>>

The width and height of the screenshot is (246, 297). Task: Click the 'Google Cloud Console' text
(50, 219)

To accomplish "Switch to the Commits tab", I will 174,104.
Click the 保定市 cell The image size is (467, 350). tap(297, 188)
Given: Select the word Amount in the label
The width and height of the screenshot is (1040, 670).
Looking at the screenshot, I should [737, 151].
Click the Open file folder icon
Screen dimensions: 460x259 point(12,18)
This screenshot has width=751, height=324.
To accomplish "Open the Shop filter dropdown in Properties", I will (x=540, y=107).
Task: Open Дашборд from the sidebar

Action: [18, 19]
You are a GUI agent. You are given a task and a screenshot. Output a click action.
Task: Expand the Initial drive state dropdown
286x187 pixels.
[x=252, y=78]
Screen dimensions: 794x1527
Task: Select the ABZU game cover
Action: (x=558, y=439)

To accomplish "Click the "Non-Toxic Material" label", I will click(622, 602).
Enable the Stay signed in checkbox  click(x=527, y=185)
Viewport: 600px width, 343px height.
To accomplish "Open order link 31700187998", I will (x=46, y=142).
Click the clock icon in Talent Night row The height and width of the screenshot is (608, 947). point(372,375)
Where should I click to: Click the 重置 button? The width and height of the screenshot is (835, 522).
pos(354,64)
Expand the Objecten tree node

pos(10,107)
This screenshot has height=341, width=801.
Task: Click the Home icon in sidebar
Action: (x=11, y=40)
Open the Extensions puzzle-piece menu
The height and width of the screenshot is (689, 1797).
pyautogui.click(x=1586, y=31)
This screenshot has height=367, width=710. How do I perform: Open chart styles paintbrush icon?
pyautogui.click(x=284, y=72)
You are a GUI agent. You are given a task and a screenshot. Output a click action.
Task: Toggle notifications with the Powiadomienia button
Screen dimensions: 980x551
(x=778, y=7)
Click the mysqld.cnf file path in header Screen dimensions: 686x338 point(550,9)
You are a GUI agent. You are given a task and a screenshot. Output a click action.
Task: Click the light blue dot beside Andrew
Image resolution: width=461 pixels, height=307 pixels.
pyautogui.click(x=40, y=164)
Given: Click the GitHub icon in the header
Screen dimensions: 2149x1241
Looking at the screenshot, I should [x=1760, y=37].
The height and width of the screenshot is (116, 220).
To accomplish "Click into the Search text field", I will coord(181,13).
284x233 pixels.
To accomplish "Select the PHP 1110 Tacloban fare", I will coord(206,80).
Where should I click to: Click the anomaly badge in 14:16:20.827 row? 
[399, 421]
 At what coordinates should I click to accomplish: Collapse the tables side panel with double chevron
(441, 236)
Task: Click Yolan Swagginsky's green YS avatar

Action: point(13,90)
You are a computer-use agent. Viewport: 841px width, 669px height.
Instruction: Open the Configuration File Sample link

<<

**Task statement:**
From the line containing "Task: Click the light blue dot beside Andrew" to the final line above, output everything. Change nothing and add nothing.

**Response below:**
Task: Click the light blue dot beside Andrew
Image resolution: width=461 pixels, height=307 pixels.
pyautogui.click(x=40, y=164)
Given: Click the GitHub icon in the header
Screen dimensions: 2149x1241
Looking at the screenshot, I should [x=1760, y=37].
The height and width of the screenshot is (116, 220).
To accomplish "Click into the Search text field", I will coord(181,13).
284x233 pixels.
To accomplish "Select the PHP 1110 Tacloban fare", I will coord(206,80).
Where should I click to: Click the anomaly badge in 14:16:20.827 row? 
[399, 421]
 At what coordinates should I click to accomplish: Collapse the tables side panel with double chevron
(441, 236)
Task: Click Yolan Swagginsky's green YS avatar

Action: point(13,90)
You are a computer-use agent. Viewport: 841px width, 669px height.
Instruction: Open the Configuration File Sample link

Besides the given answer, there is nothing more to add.